Ruby DTrace (on OSX Leopard)

Has anyone had any luck getting it to run?

Neither Instruments nor dtrace -l shows up any of the Joyent probes
that are supposed to be there. I guess I'm just doing something wrong,
but I can only find little blog articles with people cheering that OSX
contains DTrace, no examples of it actually in use.

Running the example script in /Developer/Examples/Ruby/DTrace yield me:

dtrace: failed to compile script ./print_calls.d: line 4: probe
description ruby*:::function-entry does not match any probes

Any ideas?
   -tim

Neither Instruments nor dtrace -l shows up any of the Joyent probes
that are supposed to be there. I guess I'm just doing something wrong,
but I can only find little blog articles with people cheering that OSX
contains DTrace, no examples of it actually in use.

Preliminary experiments show that I need to hook dtrace up with a
running ruby instance.
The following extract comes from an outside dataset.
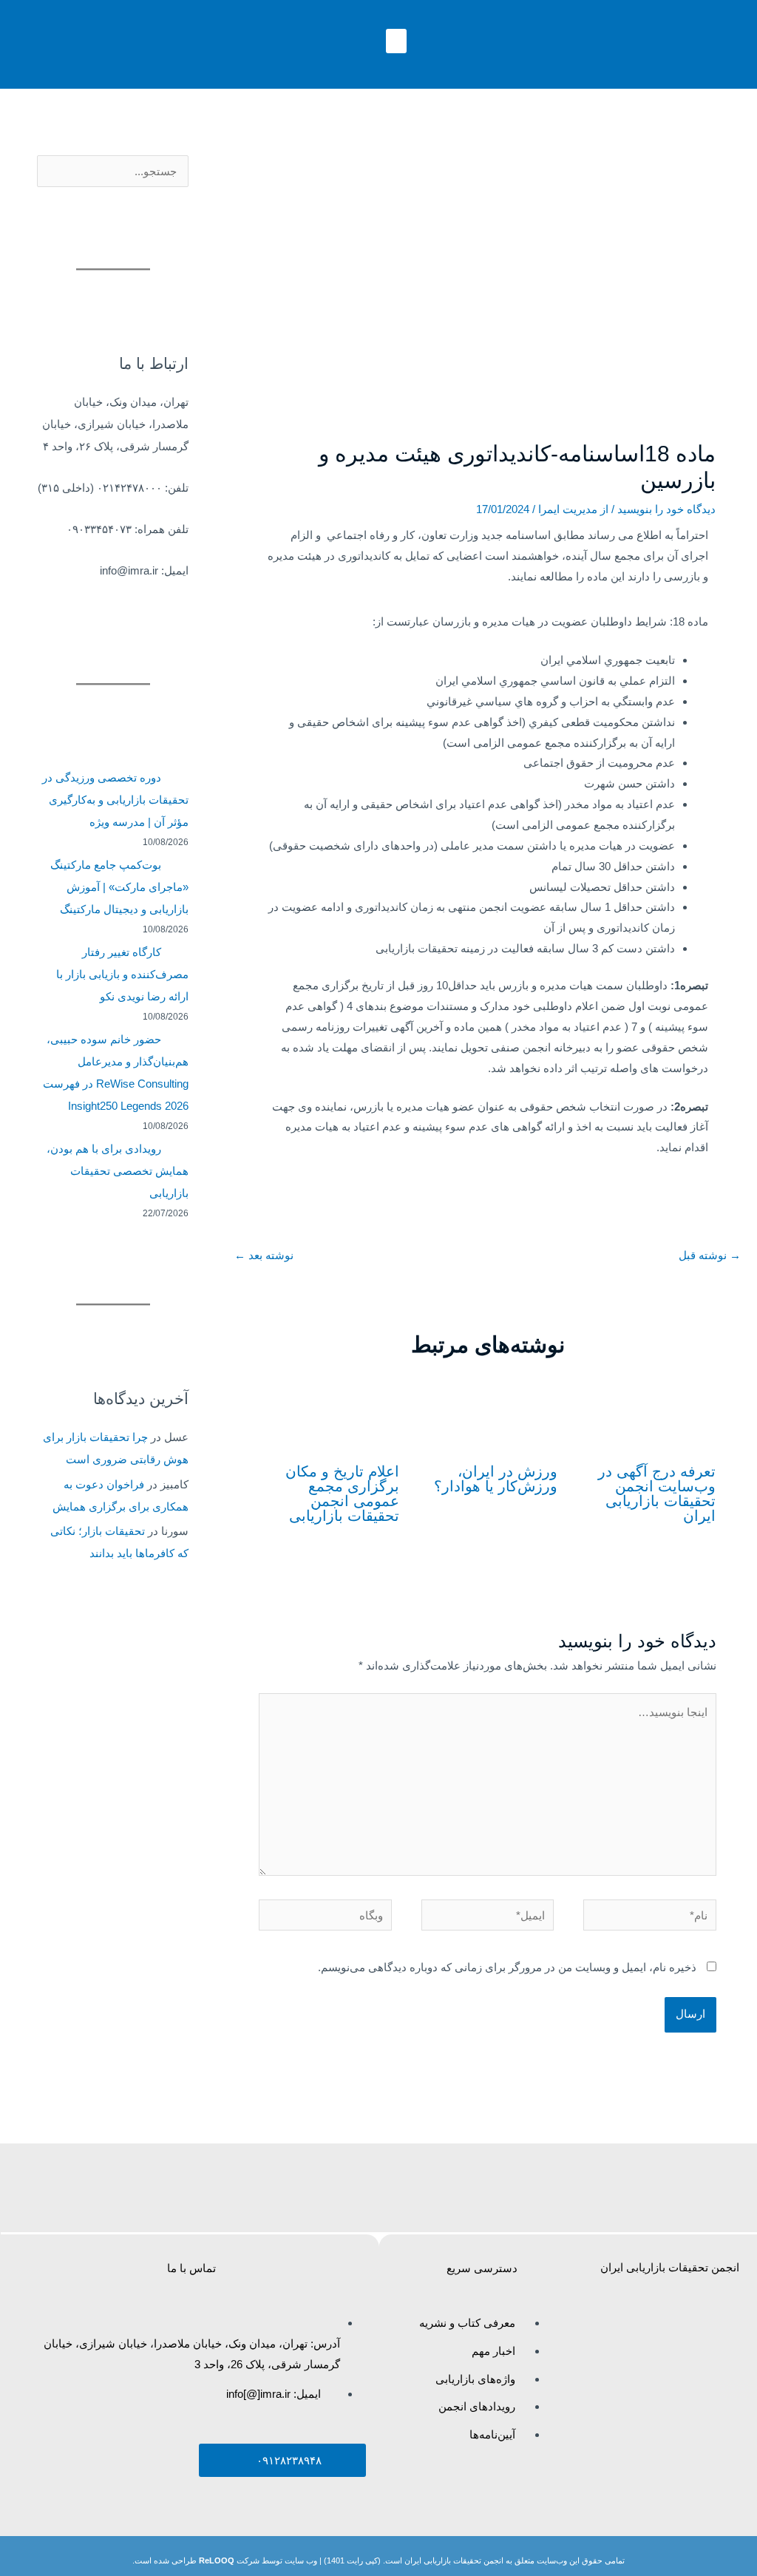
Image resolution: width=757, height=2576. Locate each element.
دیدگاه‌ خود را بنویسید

D'uh.
Maybe I should read the documentation... E.g. this:

dtrace -s print_memory_usage.d -p <pid of ruby interpreter>

works, in case someone else couldn't figure it out.
   -tim

Tim Becker wrote in post #579367:

Has anyone had any luck getting it to run?

I was able to run it by referring to
http://www.ploughthroughruby.co.uk/2013/04/10/dtrace-probes-in-ruby-2.html/\.
When you are running it remember to change
sudo dtrace -c 'ruby test.rb' -Zn 'ruby*::method-entry {
@[copyinstr(arg0)] = count(); }'
with ruby*:::method-entry

···

Neither Instruments nor dtrace -l shows up any of the Joyent probes
that are supposed to be there. I guess I'm just doing something wrong,
but I can only find little blog articles with people cheering that OSX
contains DTrace, no examples of it actually in use.

Running the example script in /Developer/Examples/Ruby/DTrace yield me:

dtrace: failed to compile script ./print_calls.d: line 4: probe
description ruby*:::function-entry does not match any probes

Any ideas?
   -tim

--
Posted via http://www.ruby-forum.com/\.

Tim Becker wrote in post #579384:

Neither Instruments nor dtrace -l shows up any of the Joyent probes
that are supposed to be there. I guess I'm just doing something wrong,
but I can only find little blog articles with people cheering that OSX
contains DTrace, no examples of it actually in use.

Preliminary experiments show that I need to hook dtrace up with a
running ruby instance. D'uh.
Maybe I should read the documentation... E.g. this:

dtrace -s print_memory_usage.d -p <pid of ruby interpreter>

works, in case someone else couldn't figure it out.

Is there any way of making
dtrace -q -s x.d -c'ruby rubyfile.rb'
to work??
Where can I find the documentation??